:: Collected data entries ::
--

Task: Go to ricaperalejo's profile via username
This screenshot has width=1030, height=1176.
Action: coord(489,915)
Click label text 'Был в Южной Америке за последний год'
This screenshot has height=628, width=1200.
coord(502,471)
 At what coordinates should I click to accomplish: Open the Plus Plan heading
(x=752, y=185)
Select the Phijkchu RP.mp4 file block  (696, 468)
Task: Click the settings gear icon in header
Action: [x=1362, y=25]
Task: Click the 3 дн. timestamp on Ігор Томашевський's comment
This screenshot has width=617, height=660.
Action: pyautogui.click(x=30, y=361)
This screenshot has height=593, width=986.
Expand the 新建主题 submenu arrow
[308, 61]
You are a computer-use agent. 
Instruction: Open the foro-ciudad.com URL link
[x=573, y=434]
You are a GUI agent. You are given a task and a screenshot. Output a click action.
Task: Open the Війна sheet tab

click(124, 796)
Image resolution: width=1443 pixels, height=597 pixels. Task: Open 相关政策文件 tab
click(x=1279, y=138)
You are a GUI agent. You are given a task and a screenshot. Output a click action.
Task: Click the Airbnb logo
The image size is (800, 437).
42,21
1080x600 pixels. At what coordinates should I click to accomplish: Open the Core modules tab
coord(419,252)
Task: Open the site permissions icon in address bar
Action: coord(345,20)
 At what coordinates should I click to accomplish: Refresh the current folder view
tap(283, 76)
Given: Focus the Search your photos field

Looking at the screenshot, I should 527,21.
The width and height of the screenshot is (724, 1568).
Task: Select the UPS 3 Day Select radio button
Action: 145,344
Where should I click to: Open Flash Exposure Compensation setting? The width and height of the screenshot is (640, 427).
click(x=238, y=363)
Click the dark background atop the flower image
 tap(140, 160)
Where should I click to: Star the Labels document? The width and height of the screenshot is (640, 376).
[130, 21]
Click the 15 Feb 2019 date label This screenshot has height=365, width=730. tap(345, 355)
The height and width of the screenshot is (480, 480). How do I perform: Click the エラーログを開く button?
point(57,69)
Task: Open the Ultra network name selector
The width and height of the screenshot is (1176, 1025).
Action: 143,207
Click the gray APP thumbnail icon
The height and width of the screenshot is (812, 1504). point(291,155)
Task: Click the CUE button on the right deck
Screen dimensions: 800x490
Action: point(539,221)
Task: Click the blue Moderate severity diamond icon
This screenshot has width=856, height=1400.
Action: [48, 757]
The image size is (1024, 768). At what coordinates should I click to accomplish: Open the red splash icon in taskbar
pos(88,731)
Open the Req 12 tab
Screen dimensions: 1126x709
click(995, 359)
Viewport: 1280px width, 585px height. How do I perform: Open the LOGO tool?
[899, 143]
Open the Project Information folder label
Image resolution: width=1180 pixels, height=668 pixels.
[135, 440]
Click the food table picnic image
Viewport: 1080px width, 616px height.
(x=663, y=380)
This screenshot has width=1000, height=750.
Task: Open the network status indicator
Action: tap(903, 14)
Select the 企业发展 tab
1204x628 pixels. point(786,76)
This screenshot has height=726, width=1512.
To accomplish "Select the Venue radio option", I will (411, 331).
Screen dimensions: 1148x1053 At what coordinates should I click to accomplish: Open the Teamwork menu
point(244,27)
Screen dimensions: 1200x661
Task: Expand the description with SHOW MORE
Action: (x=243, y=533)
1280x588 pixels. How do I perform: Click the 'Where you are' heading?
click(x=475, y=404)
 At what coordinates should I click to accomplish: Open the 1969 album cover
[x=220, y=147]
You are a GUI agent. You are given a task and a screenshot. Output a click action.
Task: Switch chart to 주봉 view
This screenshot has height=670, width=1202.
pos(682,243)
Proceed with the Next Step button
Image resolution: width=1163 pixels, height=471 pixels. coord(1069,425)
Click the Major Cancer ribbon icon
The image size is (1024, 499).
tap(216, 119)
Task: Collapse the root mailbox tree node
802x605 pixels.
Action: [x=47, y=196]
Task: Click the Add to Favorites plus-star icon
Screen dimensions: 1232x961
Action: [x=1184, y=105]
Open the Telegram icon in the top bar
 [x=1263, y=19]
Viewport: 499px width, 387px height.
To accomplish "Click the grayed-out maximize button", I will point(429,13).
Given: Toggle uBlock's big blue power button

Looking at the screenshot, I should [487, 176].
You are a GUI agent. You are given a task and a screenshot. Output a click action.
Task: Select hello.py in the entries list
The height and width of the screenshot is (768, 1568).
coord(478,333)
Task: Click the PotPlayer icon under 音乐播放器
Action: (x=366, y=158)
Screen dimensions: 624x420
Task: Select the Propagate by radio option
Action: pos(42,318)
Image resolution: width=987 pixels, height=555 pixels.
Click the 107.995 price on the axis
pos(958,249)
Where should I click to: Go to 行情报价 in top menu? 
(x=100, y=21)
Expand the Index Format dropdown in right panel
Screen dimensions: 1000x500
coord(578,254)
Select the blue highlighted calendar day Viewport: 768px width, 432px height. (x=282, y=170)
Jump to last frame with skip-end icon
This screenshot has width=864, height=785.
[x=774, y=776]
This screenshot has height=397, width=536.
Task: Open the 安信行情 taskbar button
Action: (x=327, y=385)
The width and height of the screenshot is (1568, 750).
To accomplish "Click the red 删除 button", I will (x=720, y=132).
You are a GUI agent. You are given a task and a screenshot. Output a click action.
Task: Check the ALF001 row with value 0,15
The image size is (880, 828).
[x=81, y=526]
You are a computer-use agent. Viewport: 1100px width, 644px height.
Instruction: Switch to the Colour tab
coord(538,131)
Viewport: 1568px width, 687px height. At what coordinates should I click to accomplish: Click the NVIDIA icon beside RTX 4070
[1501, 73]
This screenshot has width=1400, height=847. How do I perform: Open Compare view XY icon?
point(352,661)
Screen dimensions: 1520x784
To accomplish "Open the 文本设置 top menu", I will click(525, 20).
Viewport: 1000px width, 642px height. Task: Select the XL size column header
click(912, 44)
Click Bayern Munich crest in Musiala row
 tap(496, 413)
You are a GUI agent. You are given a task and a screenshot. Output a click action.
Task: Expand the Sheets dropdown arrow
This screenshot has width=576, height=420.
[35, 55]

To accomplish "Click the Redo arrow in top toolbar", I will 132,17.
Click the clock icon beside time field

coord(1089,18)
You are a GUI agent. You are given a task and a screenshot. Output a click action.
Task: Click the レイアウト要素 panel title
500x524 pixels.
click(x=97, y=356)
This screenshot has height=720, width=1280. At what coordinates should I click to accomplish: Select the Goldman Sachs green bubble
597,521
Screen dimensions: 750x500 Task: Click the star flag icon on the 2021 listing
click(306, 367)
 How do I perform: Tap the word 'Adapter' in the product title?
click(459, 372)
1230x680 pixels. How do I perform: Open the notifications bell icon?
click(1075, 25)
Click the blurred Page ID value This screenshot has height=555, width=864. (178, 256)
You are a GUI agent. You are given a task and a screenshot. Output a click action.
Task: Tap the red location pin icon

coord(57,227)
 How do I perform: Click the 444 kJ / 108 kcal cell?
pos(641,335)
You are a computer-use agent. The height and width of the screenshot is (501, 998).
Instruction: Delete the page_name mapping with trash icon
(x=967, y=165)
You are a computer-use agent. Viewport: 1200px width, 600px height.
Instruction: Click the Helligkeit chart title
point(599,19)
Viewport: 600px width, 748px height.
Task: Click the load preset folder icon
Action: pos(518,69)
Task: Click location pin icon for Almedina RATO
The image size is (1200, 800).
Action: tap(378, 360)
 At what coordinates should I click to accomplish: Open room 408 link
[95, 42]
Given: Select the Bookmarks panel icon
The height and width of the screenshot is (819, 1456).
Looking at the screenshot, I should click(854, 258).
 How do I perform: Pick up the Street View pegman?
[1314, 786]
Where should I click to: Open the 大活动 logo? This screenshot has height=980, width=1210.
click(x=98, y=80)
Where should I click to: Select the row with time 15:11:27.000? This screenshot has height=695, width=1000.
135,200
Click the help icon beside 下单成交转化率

--

:: PROBLEM ::
The answer must be a single number: how many lines in the data above contain the string "value".

:: SOLUTION TO THIS TASK ::
2